THE PRESIDENT: Sure.
Q Does it frustrate you sometimes that -- for example, in The Netherlands they did a poll before you are coming now that vast part of the population does not agree with the way you're handling world affairs, for example.
THE PRESIDENT: Well, you know --
Q Is it frustrating?
THE PRESIDENT: No, it doesn't. I mean, I --
Q It must be a little, though.
THE PRESIDENT: No, it doesn't; it doesn't frustrate me. I make decisions on what I think is right. That's what leaders do. The other day in a press conference I was asked about polls here in America. I said, a leader who tries to lead based upon polls is like a dog chasing his tail. That's not how you lead. No, I feel comfortable with the decisions I've made.
Q Is it maybe, then, a communication problem?
THE PRESIDENT: I don't know, I don't follow the Dutch media, don't know what's being said in Holland.
Q Well, when people are being asked about you, or America, they admire, again, your goals, but when you talk about -- for example -- about the war on terror, and you see freedom and democracy, the Dutch see that, as well, but they also see, for example, prisoner abuse in Abu Ghraib prison; or Guantanamo Bay, where prisoners are being held without charge; or the Americans who do not want their soldiers in The Hague for the tribunal, to be accountable.
THE PRESIDENT: Well, we have different --
Q So they see that problem.
THE PRESIDENT: Well, first of all, all Americans, including me, reject Abu Ghraib. That was an aberration. That's not what America stands for. And if people are concerned about the tactics, I understand that. But the goal is peace. And now is the time to work together to achieve peace.
Q How do you want to do that? What do you want to tell the Dutch people?
THE PRESIDENT: Let me finish. But you asked me, do I worry about polls -- I don't, that's not what leaders do. Leaders who sit around and read polls all the time are leaders that don't lead.
Q But the Dutch people are interested in --
THE PRESIDENT: Let me finish, please. And I have an obligation to lead. And we're making progress. You saw eight-and-a-half million people voted in Iraq. They defied the terrorists, they defied the suicide bombers, because they desire to be free. And now we have an obligation to work to help that country develop into a democracy, because the lesson of Europe, of working together as democracies, has yielded peace.
You know, 60 years ago, people would sit around and wonder whether or not peace was possible. And as a result of the good work of many in Holland and around Europe, and the United States working collaborative, the world is a peaceful place. And that's what we have a chance to do today. And that's why I thank the Dutch government, for helping train Iraqis, for example, helping Iraq become stable. And it's in our long-term interest that that happen.

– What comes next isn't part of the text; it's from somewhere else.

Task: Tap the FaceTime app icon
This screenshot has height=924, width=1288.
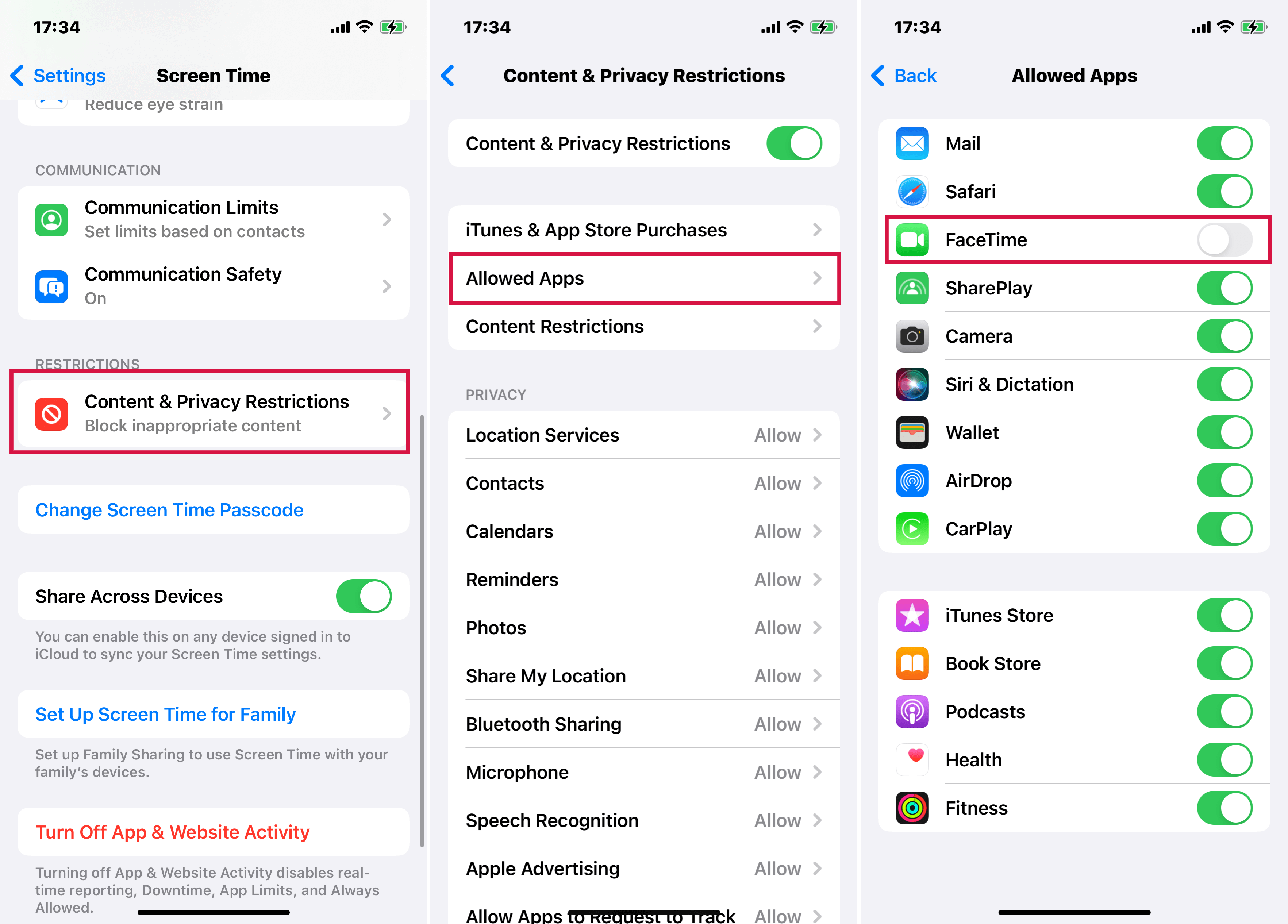Action: (910, 239)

Q One last question about something completely different.
THE PRESIDENT: Sure.
Q You're the President in the United States known for coming up for moral values, moral issues, also; Terri Schiavo, for example. The Dutch government is completely on the other side of the spectrum when it comes to abortion or euthanasia, gay marriages, drugs even. Politicians from your party weren't even -- Americans don't go -- don't want to go to the direction of Holland. Do you share that concern?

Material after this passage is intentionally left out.